Каким спокойным и хладнокровным ни был Ревес, сейчас он обезумев побежал домой. Схватил лампу и, ни словом не ответив на испуганный взгляд жены, помчался к пещере. Жена еще не знает о случившемся, но материнское сердце предчувствует несчастье. Полная отчаяния, она закричала вслед мужу:

— Лайош, куда бежишь? О боже, что произошло!?

Ей никто не ответил, собственно, некому было отвечать. Ревес уже исчез в пещере.

Что может думать в таких случаях мать? Вот и она слышит, вот и она видит подножие горы, с ревом извергающее из себя пенящуюся реку.

Ревес стремглав побежал вниз. Ему не хватало воздуха, он почти задыхался. Воды нигде не видно, он спускался все ниже и ниже. Только в Зале великанов он услышал гул.

По ступенькам вбежал в коридор, по которому должны были идти его дети. Оттуда доносился мощный рев от большого понора. И здесь Ревес остановился. Огромный коридор был до половины заполнен шумящей, бешено крутящейся водой. А все новые и новые массы этого коричневого потока мчатся вниз, где огромная шестиметровая воронка проглатывает их в свой гигантский желудок. Ре вес в ужасе. Здесь уж ничем нельзя помочь. Когда бушует стихия, спасайся, человек! Ты — ничтожная букашка! Спасайся, как можешь! Беги по крайней мере отсюда сам! Если хватит сил, если хватит времени…

* * *

Руками все еще судорожно держусь за скалу. Вода не отнесла меня, а только накрыла. Изабелла, нагнувшись, хватает меня за волосы. Лишь с ее помощью я наконец взбираюсь на монолит. Янош Немешкери тоже наверху.
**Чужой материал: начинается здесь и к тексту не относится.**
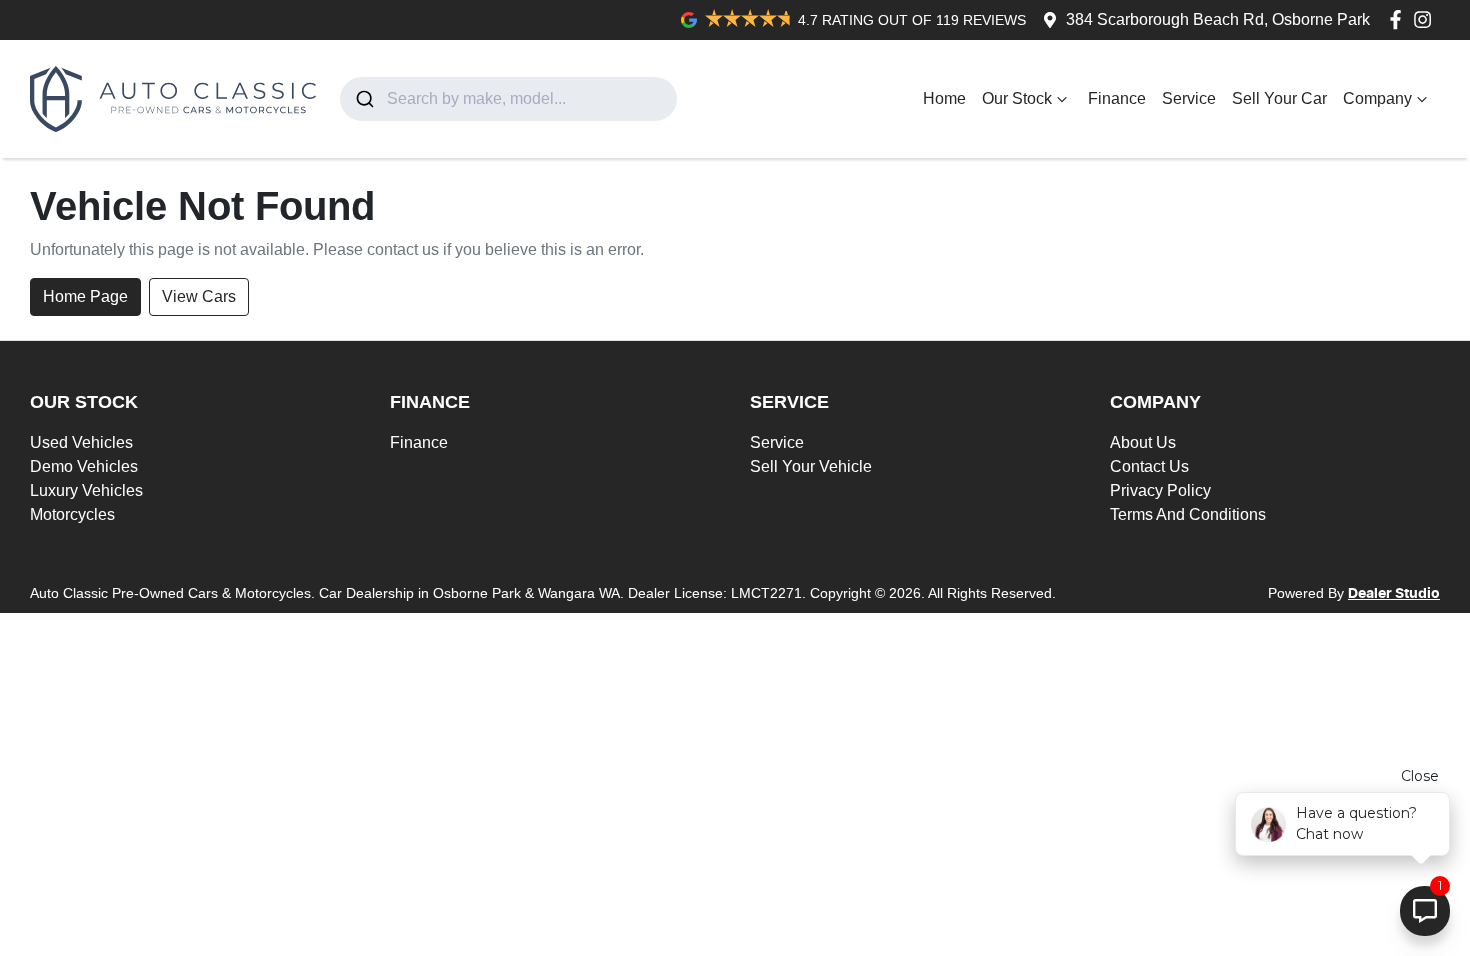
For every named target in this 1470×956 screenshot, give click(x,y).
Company (1377, 98)
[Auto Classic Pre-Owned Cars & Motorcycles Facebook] (1399, 19)
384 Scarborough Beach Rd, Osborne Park (1218, 19)
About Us (1143, 442)
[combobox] (508, 99)
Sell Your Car (1279, 98)
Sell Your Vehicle (811, 466)
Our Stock (1017, 98)
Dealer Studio (1394, 594)
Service (1189, 98)
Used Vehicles (81, 442)
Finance (1117, 98)
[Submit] (363, 99)
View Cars (199, 296)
Наш маленький островок лишь на метр поднимается из-под воды. Его поверхности хватает для троих, причем, если они не будут шевелиться. Я стою по колено в воде на боковом выступе. Немешкери с трудом удерживается, вцепившись в ребят. У нас осталось две лампы, обе карбидные. Уровень воды все повышается. В мерцающем тусклом свете, лишь едва рассеивающем густой мрак, жутко смотреть на клокочущий грязный поток, который увлекает за собой гнилые бревна и желтые клочья пены.

Кажется, не вода несется, а мы летим в маленькой лодке против течения!
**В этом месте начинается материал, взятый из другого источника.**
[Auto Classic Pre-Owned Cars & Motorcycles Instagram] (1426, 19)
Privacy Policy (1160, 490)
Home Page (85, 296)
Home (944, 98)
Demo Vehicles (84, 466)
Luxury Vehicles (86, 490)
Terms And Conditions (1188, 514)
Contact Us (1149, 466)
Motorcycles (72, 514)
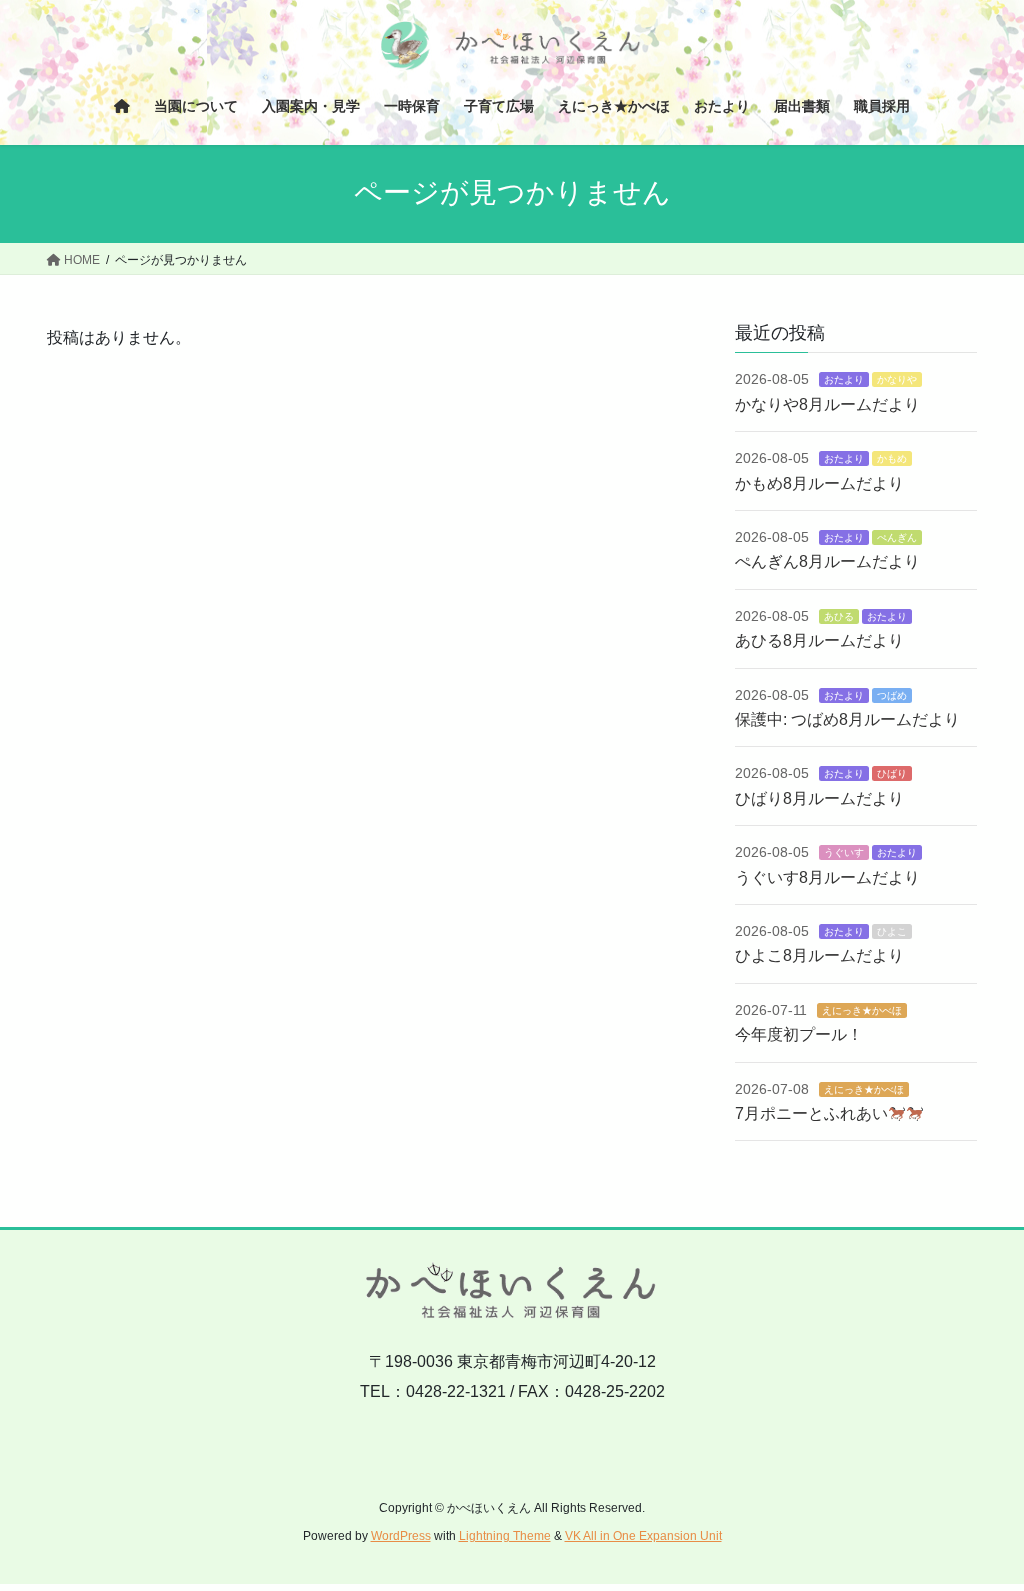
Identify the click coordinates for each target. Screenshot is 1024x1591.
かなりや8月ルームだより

Но «лодка» наша тонет! Вода поднимается все выше и выше. Теперь я уже стою в ней по бедра. Она с ожесточением бьет по ногам, еще немного — и я рухну вниз. В мокрой оледенелой одежде замерз настолько, что зуб на зуб не попадает. Но вот гул воды как будто немного утихает. Теперь уже слышу, как плачут дети. Время от времени слышатся удары по скале — это, очевидно, перекатываются по дну каменные глыбы. Да, неистовый шум воды постепенно стихает. Яростное клокотание сменяется спокойными всплесками. Теперь она словно мурлычет. Все разборчивее слышится еще одна мелодия: тихое потрескивание на дне — это движется галька, издавая скрипучие и глухие звуки, словно под водой работает камнедробилка. Вода строит, расширяет коридор. Тысячи зубил вгрызаются в стены. Сейчас я понимаю, как образовались эти огромные пустоты. Воды наводнений миллионами лет выдалбливали здесь, в недрах горы, свое русло.

Приблизительно полчаса я еще в состоянии сопротивляться ледяной реке. Постепенно теряю силы. Вода все прибывает: уже доходит до пояса. Скалу целиком захлестывает волной. Дети теперь не плачут. Не двигаясь, в каком-то оцепенении сморят они в лицо смерти — желтому потоку, клокочущему у их ног. Я больше не в состоянии держаться на выступе. Заявляю: с одной лампой спущусь в воду и попытаюсь вплавь выбраться из пещеры.

Я понимал, на что иду. С маленькой лампой в руках, еле излучающей мерцающий свет, проплыть три километра в двухтрехградусной воде этой бурной с водоворотами подземной реки — равносильно верной смерти. Но погибнуть там, пожалуй, лучше, чем обречь себя на медленную и мучительную смерть здесь, на скале. Немешкери изъявляет желание плыть вместе со мной, он тоже не может стоять без движения в промокшей одежде и дрожать от холода.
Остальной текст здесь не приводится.